*Record excerpts*:
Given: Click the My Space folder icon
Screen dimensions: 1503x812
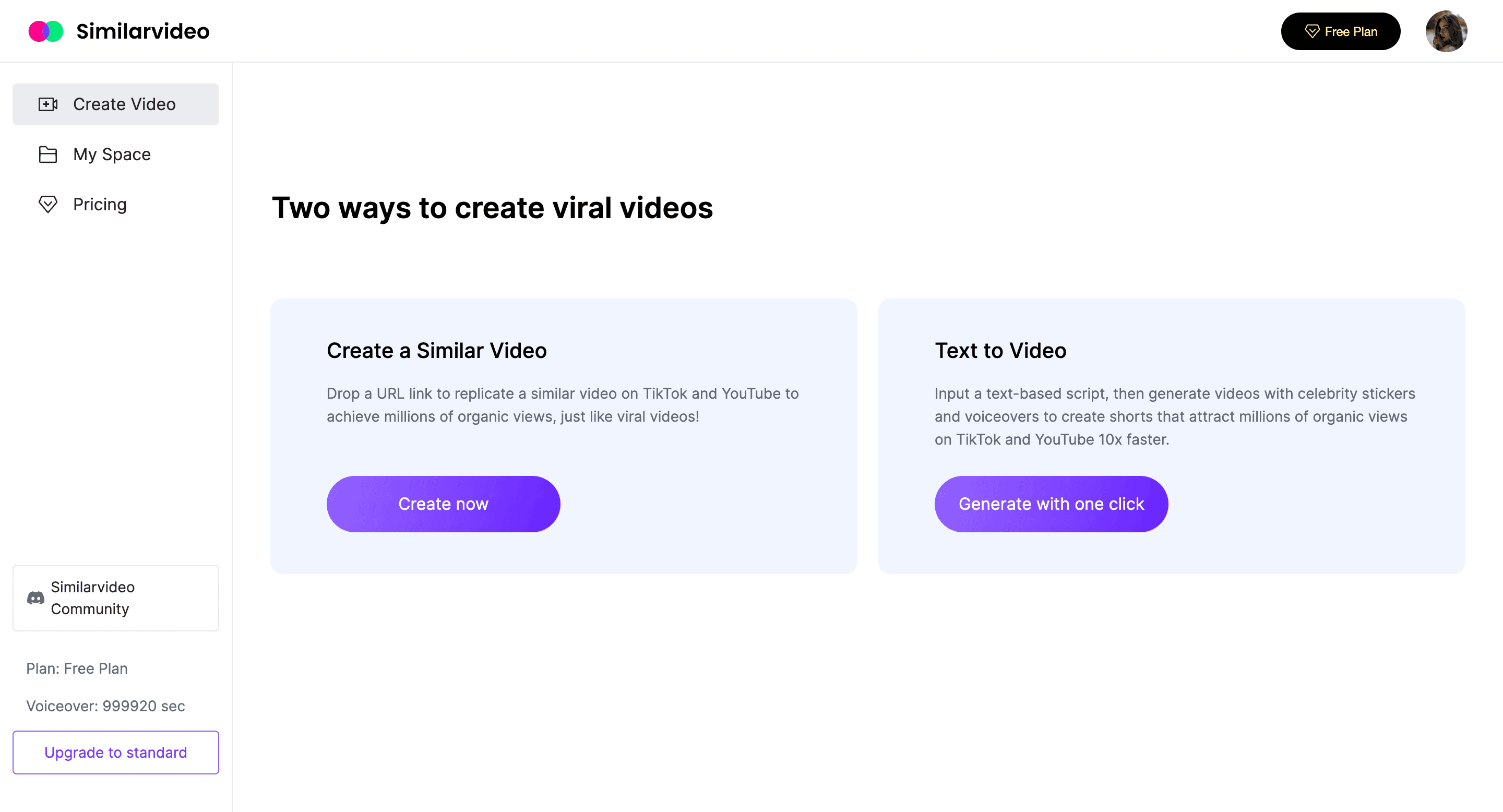Looking at the screenshot, I should [48, 154].
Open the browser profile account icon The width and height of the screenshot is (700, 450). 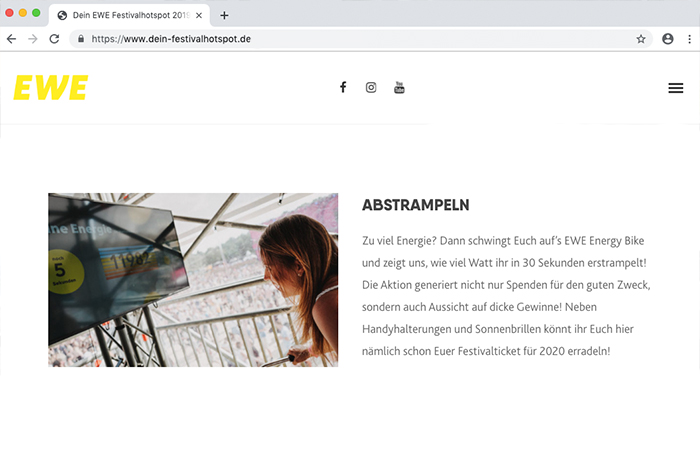point(667,39)
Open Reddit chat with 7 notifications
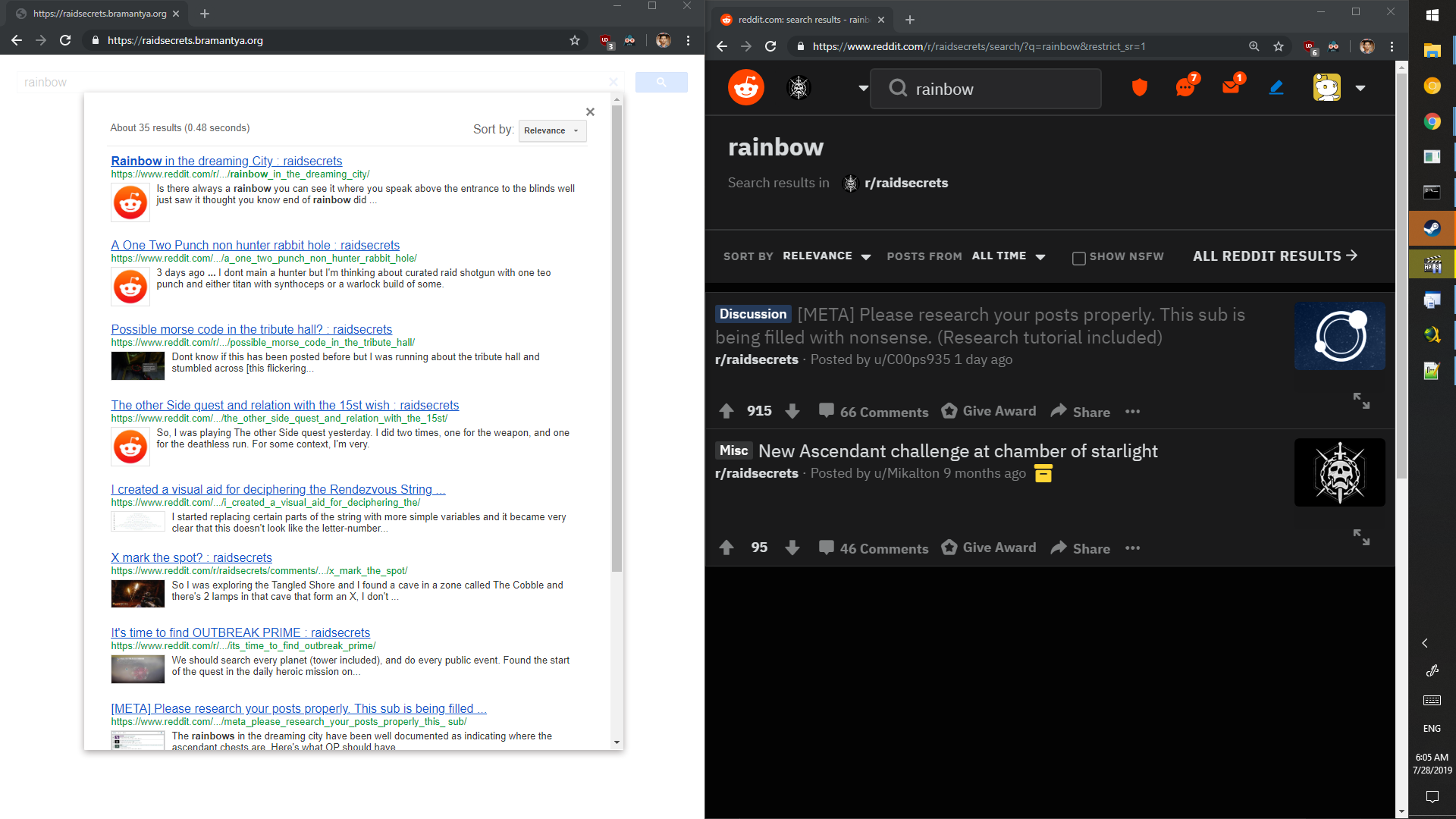The width and height of the screenshot is (1456, 819). tap(1184, 87)
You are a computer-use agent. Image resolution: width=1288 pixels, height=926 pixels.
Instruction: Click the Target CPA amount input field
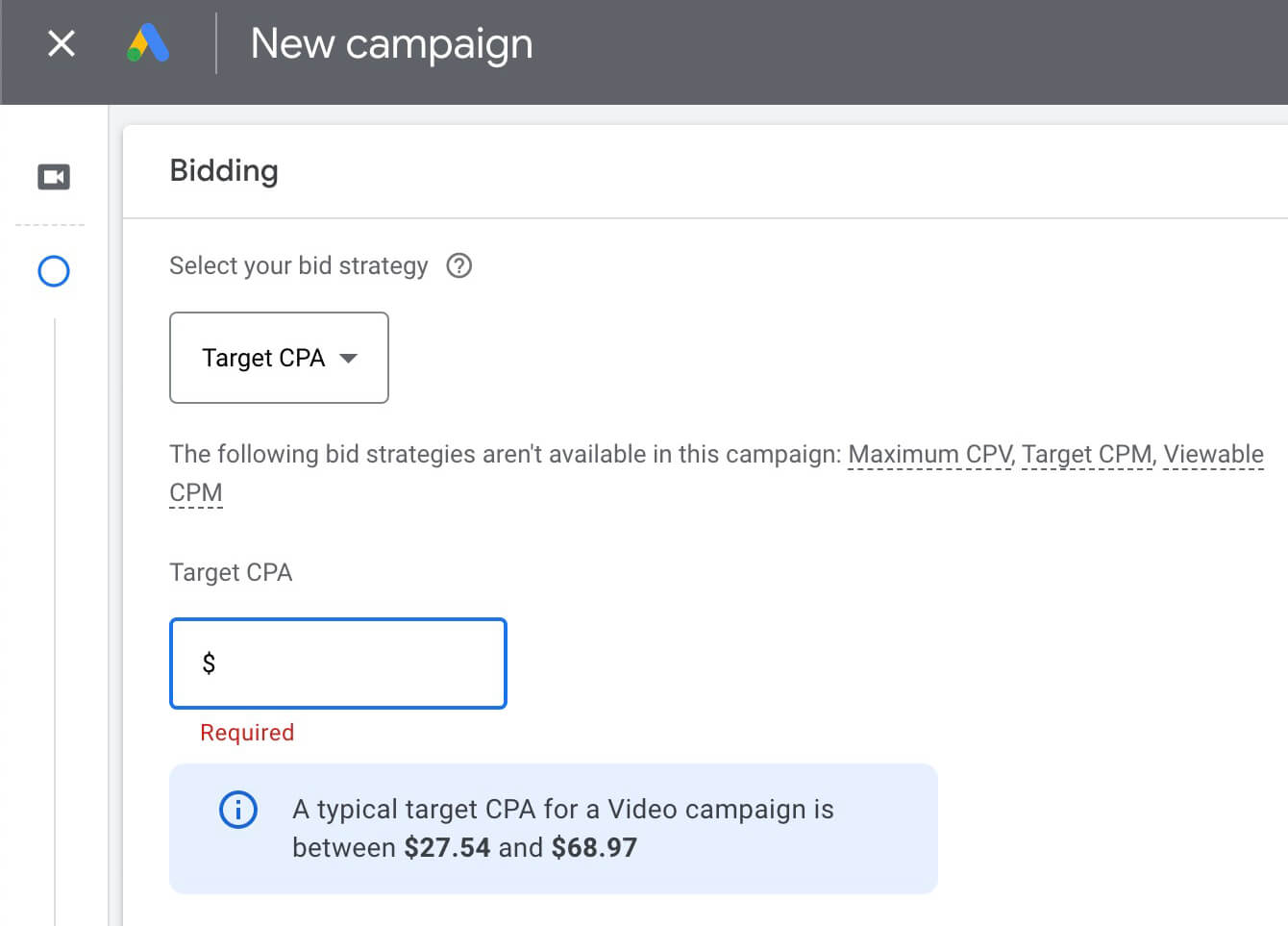point(337,663)
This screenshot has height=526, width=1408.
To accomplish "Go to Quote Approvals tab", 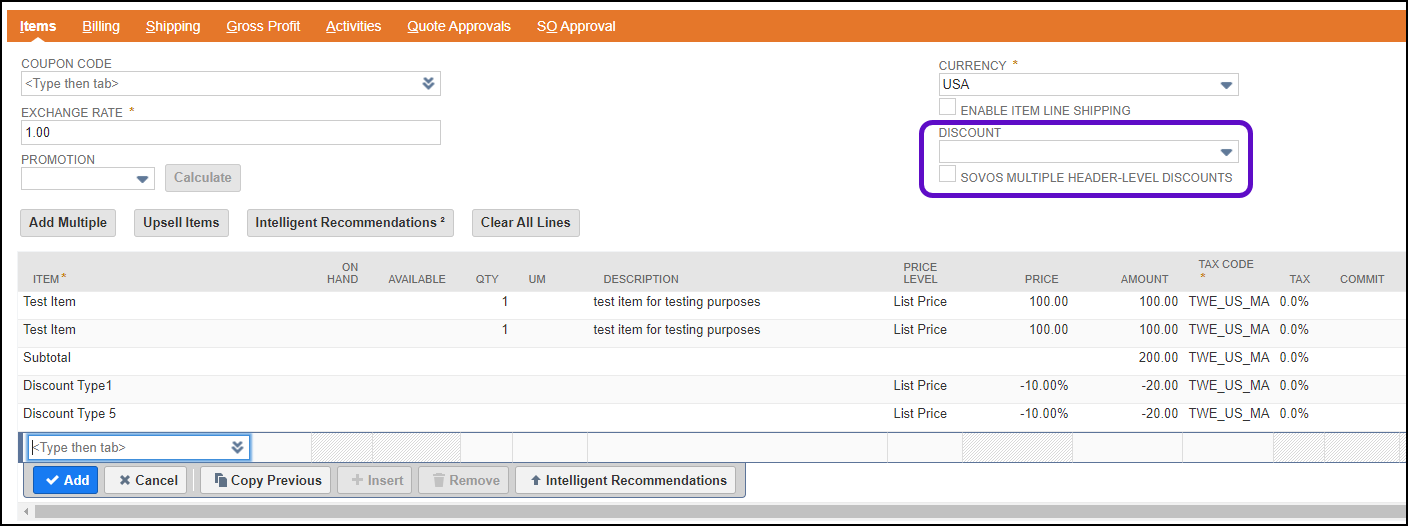I will [x=458, y=26].
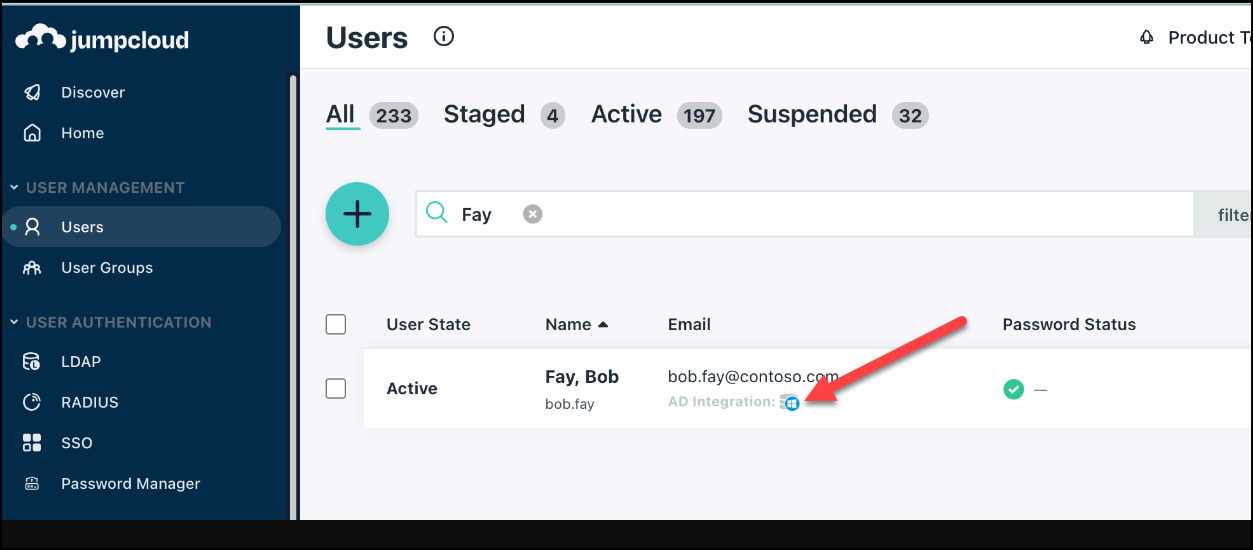Open the RADIUS section
This screenshot has height=550, width=1253.
click(89, 402)
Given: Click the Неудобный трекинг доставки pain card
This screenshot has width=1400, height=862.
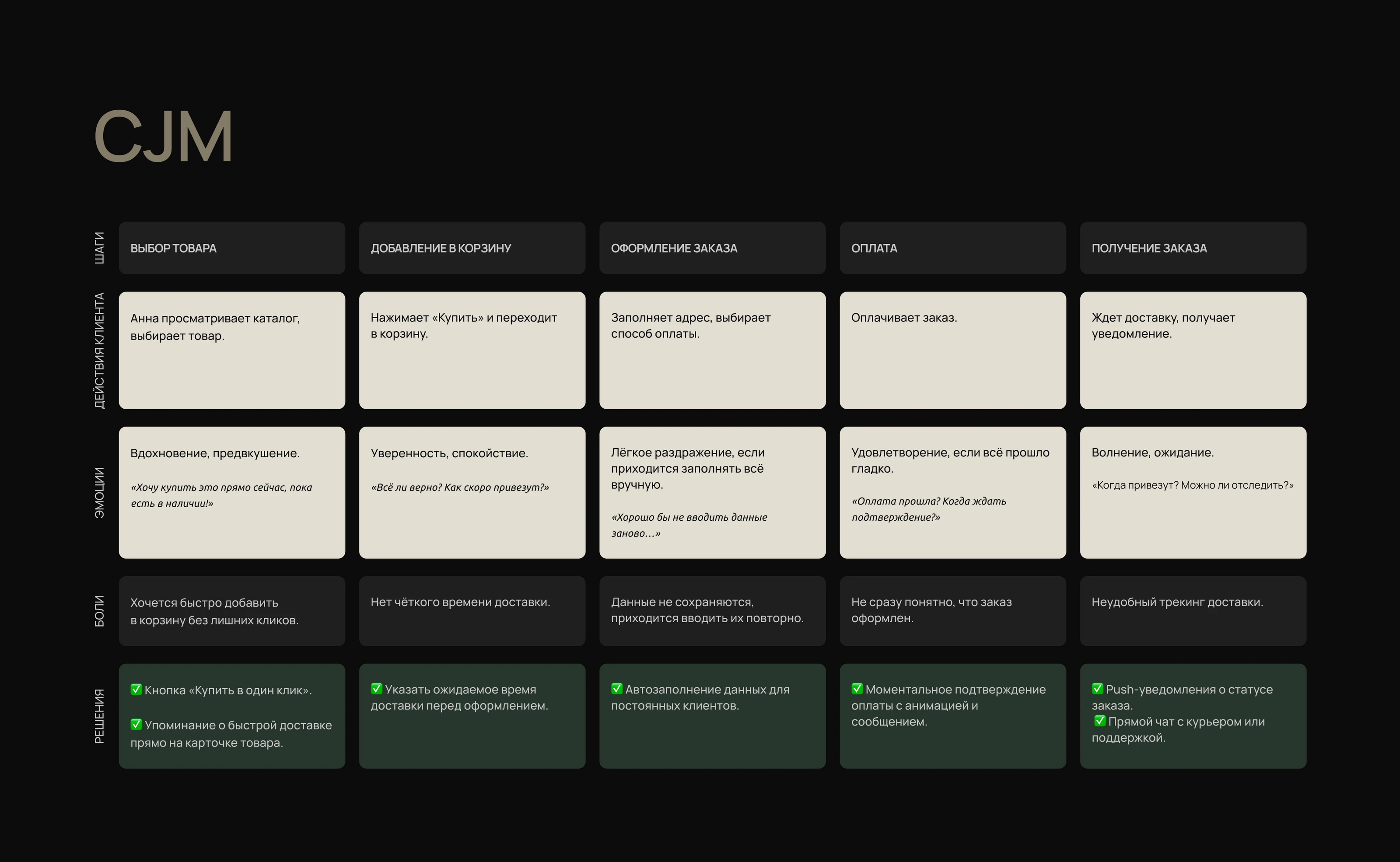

*What the task asks*: Change "pain card" to "problem card" in the stretch from the line containing "Given: Click the Неудобный" through the end of the rows, leaving everything else as it stands. Omit the pictures from your answer.

*Solution to the problem*:
Given: Click the Неудобный трекинг доставки problem card
This screenshot has width=1400, height=862.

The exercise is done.